→ What the task requires: Present every line of the material below as a Markdown table with two columns, Row and Entry. Number the rows in order and leave out the blank lines.

→ Input rows:
☆ ☆ ☆
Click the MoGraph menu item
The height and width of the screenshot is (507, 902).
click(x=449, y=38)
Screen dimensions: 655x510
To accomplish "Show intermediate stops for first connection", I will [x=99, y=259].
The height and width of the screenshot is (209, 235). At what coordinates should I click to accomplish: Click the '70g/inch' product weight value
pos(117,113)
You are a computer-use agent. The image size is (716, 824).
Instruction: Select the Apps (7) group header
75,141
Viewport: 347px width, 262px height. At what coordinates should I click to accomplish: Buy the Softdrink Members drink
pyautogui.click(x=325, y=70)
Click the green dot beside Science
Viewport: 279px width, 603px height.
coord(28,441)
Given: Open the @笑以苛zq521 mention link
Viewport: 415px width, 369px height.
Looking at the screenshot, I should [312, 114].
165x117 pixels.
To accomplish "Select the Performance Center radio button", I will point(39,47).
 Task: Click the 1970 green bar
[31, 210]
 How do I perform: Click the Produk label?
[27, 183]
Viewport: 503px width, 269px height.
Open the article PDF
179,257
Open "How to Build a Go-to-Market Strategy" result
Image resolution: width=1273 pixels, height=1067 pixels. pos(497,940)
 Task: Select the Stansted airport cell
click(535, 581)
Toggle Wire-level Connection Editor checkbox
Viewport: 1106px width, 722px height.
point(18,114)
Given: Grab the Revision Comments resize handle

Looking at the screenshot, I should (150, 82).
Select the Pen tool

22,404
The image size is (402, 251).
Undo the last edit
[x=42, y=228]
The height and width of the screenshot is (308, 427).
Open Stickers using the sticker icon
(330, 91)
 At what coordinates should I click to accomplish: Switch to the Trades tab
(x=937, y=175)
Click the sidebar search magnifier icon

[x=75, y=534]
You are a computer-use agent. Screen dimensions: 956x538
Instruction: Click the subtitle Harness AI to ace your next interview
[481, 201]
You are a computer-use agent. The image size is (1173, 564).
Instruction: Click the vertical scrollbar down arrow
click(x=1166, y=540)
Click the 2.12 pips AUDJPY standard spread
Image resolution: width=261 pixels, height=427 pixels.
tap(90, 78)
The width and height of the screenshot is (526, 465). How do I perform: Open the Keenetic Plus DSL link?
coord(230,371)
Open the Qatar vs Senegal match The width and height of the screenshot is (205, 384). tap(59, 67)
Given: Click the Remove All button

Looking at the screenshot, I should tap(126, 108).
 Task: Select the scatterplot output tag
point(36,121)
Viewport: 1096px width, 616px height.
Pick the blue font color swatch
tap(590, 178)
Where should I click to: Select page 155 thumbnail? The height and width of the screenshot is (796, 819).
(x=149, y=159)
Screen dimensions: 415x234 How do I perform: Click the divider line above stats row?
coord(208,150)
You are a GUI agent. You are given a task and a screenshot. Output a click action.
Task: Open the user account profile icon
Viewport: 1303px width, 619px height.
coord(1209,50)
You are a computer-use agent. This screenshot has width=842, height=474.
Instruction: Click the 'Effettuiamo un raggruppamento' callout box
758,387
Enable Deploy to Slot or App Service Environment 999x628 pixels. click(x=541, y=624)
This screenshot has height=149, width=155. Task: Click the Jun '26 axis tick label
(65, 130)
☆ ☆ ☆
→ Exercise solution:
| Row | Entry |
|---|---|
| 1 | Click the MoGraph menu item |
| 2 | The height and width of the screenshot is (507, 902). |
| 3 | click(x=449, y=38) |
| 4 | Screen dimensions: 655x510 |
| 5 | To accomplish "Show intermediate stops for first connection", I will [x=99, y=259]. |
| 6 | The height and width of the screenshot is (209, 235). At what coordinates should I click to accomplish: Click the '70g/inch' product weight value |
| 7 | pos(117,113) |
| 8 | You are a computer-use agent. The image size is (716, 824). |
| 9 | Instruction: Select the Apps (7) group header |
| 10 | 75,141 |
| 11 | Viewport: 347px width, 262px height. At what coordinates should I click to accomplish: Buy the Softdrink Members drink |
| 12 | pyautogui.click(x=325, y=70) |
| 13 | Click the green dot beside Science |
| 14 | Viewport: 279px width, 603px height. |
| 15 | coord(28,441) |
| 16 | Given: Open the @笑以苛zq521 mention link |
| 17 | Viewport: 415px width, 369px height. |
| 18 | Looking at the screenshot, I should [312, 114]. |
| 19 | 165x117 pixels. |
| 20 | To accomplish "Select the Performance Center radio button", I will point(39,47). |
| 21 |  Task: Click the 1970 green bar |
| 22 | [31, 210] |
| 23 |  How do I perform: Click the Produk label? |
| 24 | [27, 183] |
| 25 | Viewport: 503px width, 269px height. |
| 26 | Open the article PDF |
| 27 | 179,257 |
| 28 | Open "How to Build a Go-to-Market Strategy" result |
| 29 | Image resolution: width=1273 pixels, height=1067 pixels. pos(497,940) |
| 30 |  Task: Select the Stansted airport cell |
| 31 | click(535, 581) |
| 32 | Toggle Wire-level Connection Editor checkbox |
| 33 | Viewport: 1106px width, 722px height. |
| 34 | point(18,114) |
| 35 | Given: Grab the Revision Comments resize handle |
| 36 | Looking at the screenshot, I should (150, 82). |
| 37 | Select the Pen tool |
| 38 | 22,404 |
| 39 | The image size is (402, 251). |
| 40 | Undo the last edit |
| 41 | [x=42, y=228] |
| 42 | The height and width of the screenshot is (308, 427). |
| 43 | Open Stickers using the sticker icon |
| 44 | (330, 91) |
| 45 |  At what coordinates should I click to accomplish: Switch to the Trades tab |
| 46 | (x=937, y=175) |
| 47 | Click the sidebar search magnifier icon |
| 48 | [x=75, y=534] |
| 49 | You are a computer-use agent. Screen dimensions: 956x538 |
| 50 | Instruction: Click the subtitle Harness AI to ace your next interview |
| 51 | [481, 201] |
| 52 | You are a computer-use agent. The image size is (1173, 564). |
| 53 | Instruction: Click the vertical scrollbar down arrow |
| 54 | click(x=1166, y=540) |
| 55 | Click the 2.12 pips AUDJPY standard spread |
| 56 | Image resolution: width=261 pixels, height=427 pixels. |
| 57 | tap(90, 78) |
| 58 | The width and height of the screenshot is (526, 465). How do I perform: Open the Keenetic Plus DSL link? |
| 59 | coord(230,371) |
| 60 | Open the Qatar vs Senegal match The width and height of the screenshot is (205, 384). tap(59, 67) |
| 61 | Given: Click the Remove All button |
| 62 | Looking at the screenshot, I should tap(126, 108). |
| 63 |  Task: Select the scatterplot output tag |
| 64 | point(36,121) |
| 65 | Viewport: 1096px width, 616px height. |
| 66 | Pick the blue font color swatch |
| 67 | tap(590, 178) |
| 68 | Where should I click to: Select page 155 thumbnail? The height and width of the screenshot is (796, 819). |
| 69 | (x=149, y=159) |
| 70 | Screen dimensions: 415x234 How do I perform: Click the divider line above stats row? |
| 71 | coord(208,150) |
| 72 | You are a GUI agent. You are given a task and a screenshot. Output a click action. |
| 73 | Task: Open the user account profile icon |
| 74 | Viewport: 1303px width, 619px height. |
| 75 | coord(1209,50) |
| 76 | You are a computer-use agent. This screenshot has width=842, height=474. |
| 77 | Instruction: Click the 'Effettuiamo un raggruppamento' callout box |
| 78 | 758,387 |
| 79 | Enable Deploy to Slot or App Service Environment 999x628 pixels. click(x=541, y=624) |
| 80 | This screenshot has height=149, width=155. Task: Click the Jun '26 axis tick label |
| 81 | (65, 130) |